BP: Ich glaube nicht, dass das an der Informatik liegt. Frauen haben oft ein anderes Kommunikationsverhalten und eine andere Wahrnehmung. Daher setzen sie auch die Schwerpunkte anders innerhalb der Informatik. Das gilt auch für die Themen meines Vortrags, Requirements Engineering und Softwareprozesse. Frauen arbeiten oft lieber menschenbezogen als viele Männer.


ifz: Ist es so, dass sich Frauen und Männer diese Welt und die Aufgaben teilen können?


BP:Was heißt aufteilen. Ich finde es eigentlich besser, wenn sie voneinander lernen. Auch die Tatsache, dass wir als Frauen Dinge anders sehen und uns anders verhalten oder eben Schwerpunkte anders setzen, ist stark historisch bedingt. Das muss nicht unbedingt angeboren sein. Für mich ist nicht eine Teilung erstrebenswert, sondern das voneinander lernen.

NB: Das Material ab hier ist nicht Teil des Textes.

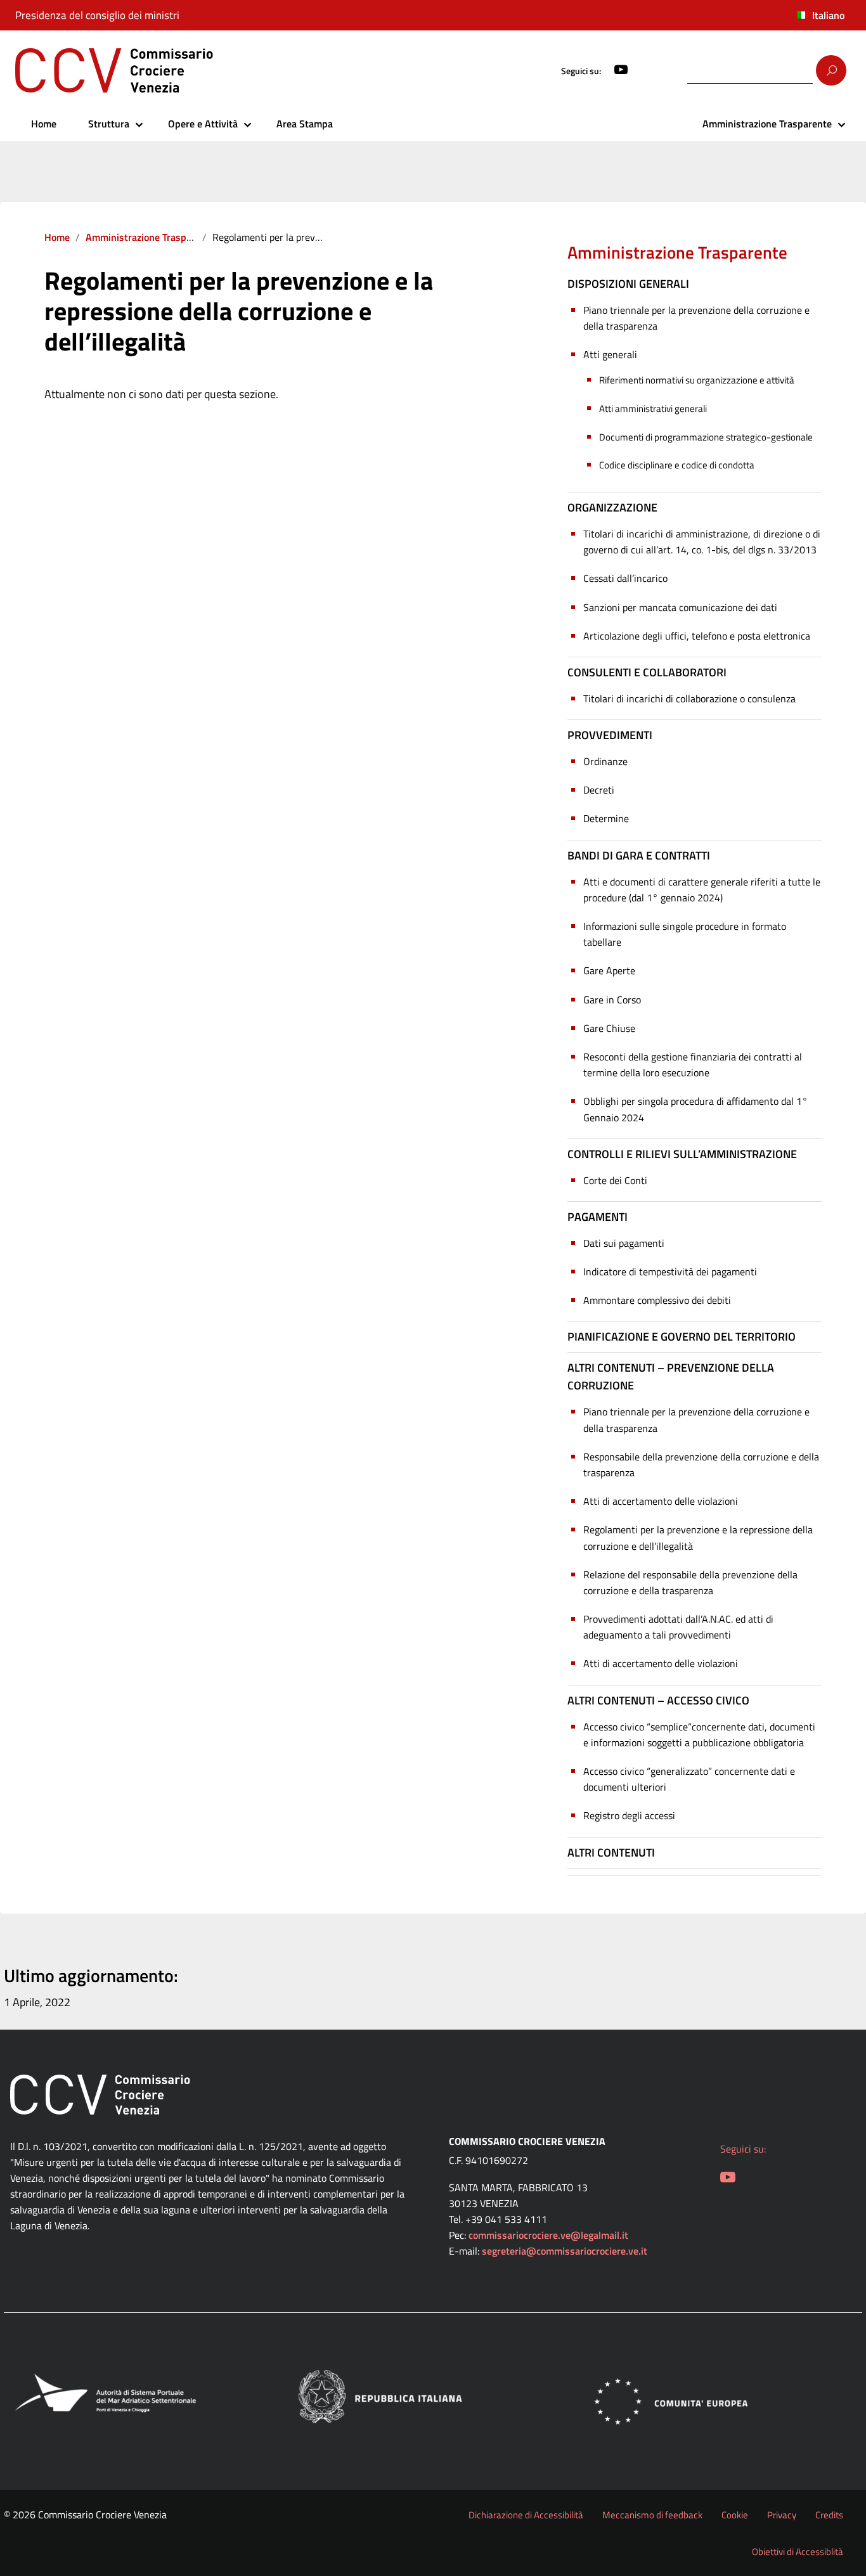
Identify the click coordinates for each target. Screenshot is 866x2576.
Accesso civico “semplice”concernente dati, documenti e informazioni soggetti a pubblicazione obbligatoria (699, 1734)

ifz: Fördern Sie Frauen bei Ihrer Arbeit?


BP: Ich fördere sie dadurch, dass ich sie bestätige. Sie erzählen mir zum Beispiel von Projekterfahrungen, wo sie das so und die Kollegen es anders gesehen haben.


Dann bestätige ich sie dadurch, dass mir das oft genauso gegangen ist. Ich hoffe, dass es ihr Selbstvertrauen fördert. Ich fördere sie nicht, indem ich sie vorziehe.


ifz: Was raten Sie Studentinnen? Praxis oder Wissenschaft?


BP: Das ist schwierig. Ich halte Praxisbezug für sehr wichtig. Eigentlich würde ich empfehlen, dass frau nach dem Studium erst in die Praxis geht und sich dann vielleicht für die Wissenschaft entscheidet. Ich habe es aber auch nicht so gemacht. Ich war lang an der Uni und bin erst jetzt näher an die Praxis gekommen. Grundsätzlich denke ich, sollten Frauen beständig prüfen, ob sie in einer Umgebung arbeiten wo sie sich wohl fühlen und ihre Qualitäten einbringen können.


Was ich gerade bei vielen Frauen an den Universitäten erlebe und was ich schade finde, ist dass sie oft in einer Nische arbeiten: zum Beispiel bei einem Professor, der bald emeritiert wird. Das heisst sie haben niemanden, der sie noch weiter fördern kann, gerade auch nach einer Promotion. Frauen sind da oft ungeschickt und trauen sich nicht, berechtigte Forderungen zu stellen. Sie nehmen häufig Bedingungen auf sich, die ihre männlichen Kollegen so nie akzeptieren würden.


ifz: Wie sind Sie zur Informatik gekommen?


BP: 1978 habe ich angefangen. Das ist schon lange her. Damals hat das Arbeitsamt mir das empfohlen, da ich in Mathematik gut war. Ich hatte nie vorher etwas von Computern gehört, aber ich war neugierig darauf.


Ich hatte während des ganzen Studiums eigentlich keine Vorstellung gehabt, wie die Praxis aussieht. Ich habe immer für mich überprüft, ob mir die Situation gefällt oder nicht. Wenn es mir nicht mehr gefallen hat, habe ich mir ein neues Thema gesucht. Auch nach der Promotion habe ich mir ein ganz anderes Thema für die Habilitation gesucht.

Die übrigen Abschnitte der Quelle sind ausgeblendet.